The surprisingly dominant 32-12 win over England in Saturday’s final in Japan delivered South Africa’s third Rugby World Cup title. There’s a mood at home that this one might be as meaningful as the first in 1995, won in front of Nelson Mandela and in the immediate aftermath of the dismantling of apartheid.
That gave hope but nearly a quarter of a century later South Africa is still weighed down by the legacy of the apartheid system of racial segregation, and by some new problems on top. South Africans in 2019 worry almost incessantly about poverty, unemployment, violent crime, corruption and a struggling economy in their young democracy.
But this was not a day for frowning in South Africa.
Not even when the people packed into the airport arrivals hall, and the balconies overhead, were made to wait nearly four hours to see Kolisi and the trophy.
As Kolisi emerged from the airplane and walked down a corridor with the cup, airport workers abandoned their stations and followed, singing, dancing and gyrating alongside him.

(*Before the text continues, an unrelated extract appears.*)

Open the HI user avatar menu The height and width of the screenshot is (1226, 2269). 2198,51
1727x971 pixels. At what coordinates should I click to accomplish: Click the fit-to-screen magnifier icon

In the arrivals hall, boys and girls were hoisted onto dad’s shoulders for a better view, bed time on a school night was irrelevant. A huge South African flag hung from a balcony and down one wall. When Kolisi and the trophy finally came into view, the crowd — noticeably multiracial — erupted over and over.
“I think we won because we definitely wanted it a lot. I know they (England) also wanted it a lot but I must say the people outside here and the people inside here did help us a lot,” Kolisi said.